I believe there is a pretty vibrant Refuge Recovery group culture in NYC. With you're interest in recovery and mindfulness oriented meditation, you might benefit from checking them out. I prefer the Against the Stream groups (ATS is more harm reduction oriented, RR is more abstinence-only oriented), but have benefited from engagement with both groups.
Yes, I still need to send you that PM
I need to figure out what I personally need in that kind of system, but I promise I'll get to it today. I also need to create recovery journal thread for myself today. I'm just feeling a little lazy as my day just started, so I'll probably get to this stuff a little later, after I medicate, have breakfast, clean up a bit, you know - the morning routine
Today is my first full day of winter holiday, with time off from grad school, and I have nothing to do but try to enjoy myself as I detox myself from kratom. I am SO thrilled to finally have the time to devote myself entirely to getting off kratom. I've been literally waiting for months, as I wasn't comfortable doing it while I had work to do for class.
I'm discovering how remarkably easier it is getting off a few months of daily kratom than a similar situation with opioids. A little gabapentin helped with the restlessness and cravings yesterday, CBD made it even easier, and I have zero desire to use kratom. I even slept really well with just 50mg of trazadone and a little melatonin last night, so I'm doing pretty well as far as I'm concerned. But I want to get setup with the SLiPP thing, been wanting to for a while now, so today's a perfect day to get to it.
In terms of insomnia, something I realized when I was getting off methadone and had really difficult insomnia, was that sometimes when I can't sleep trying to sleep doesn't help. It actually can make it more uncomfortable. So, at a certain point, after I obviously am having trouble sleeping, getting out of bed, listening to NPR episodes (Radio Lab, Snap Judgement, Note to Self, etc are all great shows to listen to when you can't sleep), or reading a book is what I'll do, or even going out for a walk.
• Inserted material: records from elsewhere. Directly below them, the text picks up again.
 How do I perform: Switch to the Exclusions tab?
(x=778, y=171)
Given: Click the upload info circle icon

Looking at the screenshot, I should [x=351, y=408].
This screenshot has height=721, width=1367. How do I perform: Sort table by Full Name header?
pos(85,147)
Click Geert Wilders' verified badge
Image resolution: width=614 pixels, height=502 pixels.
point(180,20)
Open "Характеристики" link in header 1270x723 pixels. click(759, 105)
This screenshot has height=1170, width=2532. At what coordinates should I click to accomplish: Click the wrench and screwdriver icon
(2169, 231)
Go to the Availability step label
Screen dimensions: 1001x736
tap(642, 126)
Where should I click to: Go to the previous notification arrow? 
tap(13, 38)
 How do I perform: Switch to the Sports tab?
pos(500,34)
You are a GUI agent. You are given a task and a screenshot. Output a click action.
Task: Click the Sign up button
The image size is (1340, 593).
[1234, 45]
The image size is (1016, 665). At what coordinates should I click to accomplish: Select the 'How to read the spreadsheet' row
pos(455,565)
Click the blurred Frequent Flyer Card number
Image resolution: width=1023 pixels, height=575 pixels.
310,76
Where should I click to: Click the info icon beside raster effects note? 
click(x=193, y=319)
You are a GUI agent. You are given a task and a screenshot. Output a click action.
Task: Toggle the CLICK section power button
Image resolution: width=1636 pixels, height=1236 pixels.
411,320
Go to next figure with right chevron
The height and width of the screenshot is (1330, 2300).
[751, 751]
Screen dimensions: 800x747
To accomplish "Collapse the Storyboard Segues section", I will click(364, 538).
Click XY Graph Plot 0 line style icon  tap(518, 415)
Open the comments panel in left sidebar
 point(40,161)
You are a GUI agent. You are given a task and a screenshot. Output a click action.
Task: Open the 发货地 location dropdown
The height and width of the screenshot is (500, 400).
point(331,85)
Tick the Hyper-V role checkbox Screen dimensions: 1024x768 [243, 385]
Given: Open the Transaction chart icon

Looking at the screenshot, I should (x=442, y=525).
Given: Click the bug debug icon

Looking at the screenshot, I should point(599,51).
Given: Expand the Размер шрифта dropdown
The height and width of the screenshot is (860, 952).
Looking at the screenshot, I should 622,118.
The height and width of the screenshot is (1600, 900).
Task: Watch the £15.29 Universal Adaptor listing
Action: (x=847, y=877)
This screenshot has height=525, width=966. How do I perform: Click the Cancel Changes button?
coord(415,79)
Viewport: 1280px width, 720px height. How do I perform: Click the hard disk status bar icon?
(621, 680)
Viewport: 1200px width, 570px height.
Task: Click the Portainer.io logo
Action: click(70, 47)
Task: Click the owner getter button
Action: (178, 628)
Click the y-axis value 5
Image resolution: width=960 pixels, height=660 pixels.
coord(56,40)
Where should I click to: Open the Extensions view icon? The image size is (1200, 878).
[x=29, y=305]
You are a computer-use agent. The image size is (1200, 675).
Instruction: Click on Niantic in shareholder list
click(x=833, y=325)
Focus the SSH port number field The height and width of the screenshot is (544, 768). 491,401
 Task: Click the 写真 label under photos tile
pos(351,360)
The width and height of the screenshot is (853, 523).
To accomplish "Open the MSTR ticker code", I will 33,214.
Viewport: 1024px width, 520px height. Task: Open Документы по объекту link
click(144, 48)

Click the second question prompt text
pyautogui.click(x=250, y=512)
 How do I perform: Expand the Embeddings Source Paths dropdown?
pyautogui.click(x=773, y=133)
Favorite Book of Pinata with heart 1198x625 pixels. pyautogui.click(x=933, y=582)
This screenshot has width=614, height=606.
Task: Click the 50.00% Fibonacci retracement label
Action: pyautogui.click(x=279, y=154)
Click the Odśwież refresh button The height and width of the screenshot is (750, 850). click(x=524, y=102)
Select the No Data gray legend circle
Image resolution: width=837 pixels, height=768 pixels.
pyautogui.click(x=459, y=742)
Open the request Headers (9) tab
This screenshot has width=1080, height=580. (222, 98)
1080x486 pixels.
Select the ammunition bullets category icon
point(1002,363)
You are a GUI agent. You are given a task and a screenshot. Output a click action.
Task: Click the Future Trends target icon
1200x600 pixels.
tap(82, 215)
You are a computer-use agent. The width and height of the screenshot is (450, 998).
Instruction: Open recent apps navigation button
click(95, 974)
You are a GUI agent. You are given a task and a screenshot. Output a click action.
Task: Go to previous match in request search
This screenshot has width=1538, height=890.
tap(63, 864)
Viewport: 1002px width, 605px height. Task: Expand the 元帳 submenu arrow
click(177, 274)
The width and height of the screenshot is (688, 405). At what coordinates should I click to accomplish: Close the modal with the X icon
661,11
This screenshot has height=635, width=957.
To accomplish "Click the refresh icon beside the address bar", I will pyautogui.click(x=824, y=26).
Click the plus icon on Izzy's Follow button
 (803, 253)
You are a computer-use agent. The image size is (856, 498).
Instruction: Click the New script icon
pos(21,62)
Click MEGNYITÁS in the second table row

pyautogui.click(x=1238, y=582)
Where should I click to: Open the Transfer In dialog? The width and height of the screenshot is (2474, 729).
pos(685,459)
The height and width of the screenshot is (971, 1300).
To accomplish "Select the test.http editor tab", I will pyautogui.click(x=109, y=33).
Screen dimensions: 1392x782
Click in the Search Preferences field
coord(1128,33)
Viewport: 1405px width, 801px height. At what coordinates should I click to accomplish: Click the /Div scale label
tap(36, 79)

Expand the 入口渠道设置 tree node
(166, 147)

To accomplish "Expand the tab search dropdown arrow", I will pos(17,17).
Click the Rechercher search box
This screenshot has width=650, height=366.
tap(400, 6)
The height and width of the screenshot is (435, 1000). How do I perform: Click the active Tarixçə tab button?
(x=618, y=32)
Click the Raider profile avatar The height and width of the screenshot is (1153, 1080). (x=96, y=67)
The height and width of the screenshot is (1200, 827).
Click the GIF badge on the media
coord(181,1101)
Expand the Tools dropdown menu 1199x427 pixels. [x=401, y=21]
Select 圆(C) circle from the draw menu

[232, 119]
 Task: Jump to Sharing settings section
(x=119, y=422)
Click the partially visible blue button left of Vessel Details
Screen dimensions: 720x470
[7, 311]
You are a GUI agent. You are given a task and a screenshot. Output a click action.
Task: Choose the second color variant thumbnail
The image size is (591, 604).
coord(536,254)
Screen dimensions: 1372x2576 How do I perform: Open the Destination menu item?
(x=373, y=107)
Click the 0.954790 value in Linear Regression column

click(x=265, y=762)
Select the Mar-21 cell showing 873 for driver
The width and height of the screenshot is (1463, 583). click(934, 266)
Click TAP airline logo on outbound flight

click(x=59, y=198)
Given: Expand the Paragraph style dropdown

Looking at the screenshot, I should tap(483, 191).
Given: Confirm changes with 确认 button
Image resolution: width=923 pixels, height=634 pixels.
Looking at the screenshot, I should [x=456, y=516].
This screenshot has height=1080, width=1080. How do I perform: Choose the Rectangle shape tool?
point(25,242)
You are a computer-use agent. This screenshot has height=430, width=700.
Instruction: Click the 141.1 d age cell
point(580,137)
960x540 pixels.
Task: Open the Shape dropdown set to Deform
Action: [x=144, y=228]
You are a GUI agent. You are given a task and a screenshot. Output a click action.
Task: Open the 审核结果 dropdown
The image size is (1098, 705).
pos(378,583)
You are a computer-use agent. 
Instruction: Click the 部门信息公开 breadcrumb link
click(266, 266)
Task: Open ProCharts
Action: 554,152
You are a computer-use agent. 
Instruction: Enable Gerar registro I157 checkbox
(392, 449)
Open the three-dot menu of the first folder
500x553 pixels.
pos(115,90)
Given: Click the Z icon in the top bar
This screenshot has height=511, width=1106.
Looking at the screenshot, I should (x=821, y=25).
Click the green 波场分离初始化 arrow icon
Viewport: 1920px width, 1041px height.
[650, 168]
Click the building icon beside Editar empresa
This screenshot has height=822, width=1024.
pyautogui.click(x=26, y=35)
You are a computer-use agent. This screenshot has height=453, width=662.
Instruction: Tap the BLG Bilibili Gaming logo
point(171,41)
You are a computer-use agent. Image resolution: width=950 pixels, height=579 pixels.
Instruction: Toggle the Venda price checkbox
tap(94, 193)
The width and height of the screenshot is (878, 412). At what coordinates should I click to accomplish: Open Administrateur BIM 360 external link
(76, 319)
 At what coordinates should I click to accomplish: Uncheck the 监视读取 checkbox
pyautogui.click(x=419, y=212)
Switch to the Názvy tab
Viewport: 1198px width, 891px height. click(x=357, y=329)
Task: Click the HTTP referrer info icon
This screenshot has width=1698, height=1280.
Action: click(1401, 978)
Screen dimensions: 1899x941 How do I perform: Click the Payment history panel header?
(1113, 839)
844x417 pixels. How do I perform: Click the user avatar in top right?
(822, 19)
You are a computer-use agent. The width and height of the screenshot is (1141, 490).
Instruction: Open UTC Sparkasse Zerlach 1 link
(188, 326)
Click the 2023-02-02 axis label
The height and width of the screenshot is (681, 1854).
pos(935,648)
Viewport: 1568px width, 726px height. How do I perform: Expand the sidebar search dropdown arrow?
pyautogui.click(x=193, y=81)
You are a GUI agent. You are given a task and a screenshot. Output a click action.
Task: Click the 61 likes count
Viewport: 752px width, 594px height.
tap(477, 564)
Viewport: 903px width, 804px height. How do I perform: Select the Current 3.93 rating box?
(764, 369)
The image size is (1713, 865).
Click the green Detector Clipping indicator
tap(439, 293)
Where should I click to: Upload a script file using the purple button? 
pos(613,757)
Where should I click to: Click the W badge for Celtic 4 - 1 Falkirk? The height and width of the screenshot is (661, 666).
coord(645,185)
Going out for late night/early morning walks when most everyone else was still asleep was actually a lot of fun when I detoxed from methadone. It in many ways kept me sane while I dealt with the insomnia for a few weeks. Making a cup of non-stimulating late night tea and really savoring the process of making and consuming it is also delightful, but late night walks are really where it's at with severe insomnia IMHO.
It's just a matter of time till your body adjusts to its new state of equilibrium, or life without opioids. The concept of homeostasis is rather misleading, but it helpful in this specific instance. Try and do whatever you can to keep yourself comfortable during the time it takes to adjust. It won't be forever like I said, so it's just a matter of doing what you can to increase your QOL while you undergo these changes.
The biggest challenge with what you're currently doing is how to go about it all skillfully. That means exploring safe, healthy ways of being kinder and gentler with yourself and your process. In American culture, and in most cultures for that matter, learning to be kinder and gentler with one's self in healthy ways can be quite the challenge. We're all about doing, producing, making money and "success." But what good is material success if you're miserable and addicted?
Material success is necessary, but so to is learning to take good care of yourself in terms of physical, emotional and psychological needs (and we all have them, though they might look a little different from person to person, they tend to center around how we bond and connect (or how we struggle to find connection) with others). Learning ways to be kind and gentle with yourself in healthy ways is a lot more nuanced that it might sound - which is to say what being kind and gentle means won't necessarily be self evidence, and you'll have to explore and experiment to see what it really means for you.
But that's what long term recovery is all about: learning to explore and discovering what does and does not work well given your own unique, individual set of needs (again, the entirety of your physiological, emotional and psychological biopsychosocial needs).